Why not? Is the world really going to implode because someone wants a job so badly that they slip a message into some random CEO’s inbox, an inbox that’s probably already flooded with irrelevant emails from strangers asking irrelevant things?
Don’t ever convince yourself that someone is so important you can’t email them. That’s a self-defeating mindset. Send the email and let them decide whether to ignore it, mark it as spam, block you, or whatever. Life goes on, and there are far more important things to worry about.
A judicious email to the hiring manager? Sure, why not roll the dice.
We’ve had candidates spam our every Senior+ level staff at my current job (many not even in the relevant department) trying to get their resume boosted.
Those went from candidate to rejects very quickly.
Never spam a company, I agree. If you're going to "circumvent", pick one or two (and honestly, even 2 is pushing it) contacts you know the most and email them. And make sure they are at least related to the department you're going into unless it's an director/executive person (I'm not much more effective in getting someone a sales role as you would be going to the online portal). Anymore than that and you won't be seen any differently from a spam caller.
The goal is to personalize, not spray and pray all at one company.
If these candidates had some type of meaningful reach-out I would at least give them the time of day - but if you send me and 15 colleagues a generic, templates email in just comes off as lazy and a waste of our time. Considering our head of HR has to draft a memo on how to handle such candidates it truly morphed into a non-trivial situation for the firm.
I guess the risk is that if the CEO doesn't like getting bothered and remembers your name, it might hurt your chances being hired in other ways?
In that case it seems there is good upside and minimal downside. The upside is high chance of getting an interview. The downside is reducing your already very low baseline probability closer to zero.
This is a lot of words to say: you have nothing to lose by doing this.
Would you like to work for a company, where CEO is busy reprimanding people looking for a job, instead of doing his actual job, anyway?
If ceo receives 1000 resumes per month will it even matter?

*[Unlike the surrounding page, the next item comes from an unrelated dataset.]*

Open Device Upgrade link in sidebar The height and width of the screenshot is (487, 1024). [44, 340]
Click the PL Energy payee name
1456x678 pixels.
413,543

Imagine as a ceo you receive emails from juniors wanting to work for your company. You might not even know the role, why would you waste time checking these Cv/email that detracts you from your goals? Usually are low quality and spammy , any ceo will quickly learn to ignore or forward to hr to blacklist these people. These are the same people that once they get a job will email the ceo for a raise.
As a ceo you hire hr to deal with that noise and only give you the top 3 are hr and others wasted their time filtering. If ceo does the filtering is useless.
Imagine for a tech role: the good devs would never email the CEO, the crap and entitles one will do. It’s definitively the kind of candidates you want to avoid.
I honestly don't know if it was sarcasm or if you were serious.
At any rate, the downside of this is as follows.
The goal of having Human Resources, talent acquisition, recruiters, and other similar roles is to let hiring managers (and everyone above them, up and including the CEO) concentrate on doing their job and only assist the aforementioned roles in hiring. Of course hiring manager is ultimately responsible for hiring a good candidate but they are not expected to do things like posting job descriptions, initial screening, background checks, referral checks, employment history verification, dealing with legal stuff like NDAs etc etc, that's the job of HR/recruiters. Candidates reaching out to hiring managers (and especially higher ups) are not treated nicely by the HR as these candidates are attempting to take HR out of the picture.
HR are people and want to keep their job and get paid, and you circumventing them might be perceived as a threat to that.
That IN ADDITION to a disruption you will be causing hiring manager (or especially CEO) cause now they need to decide what to do with your email. Even though they have HR/recruiters to handle these things.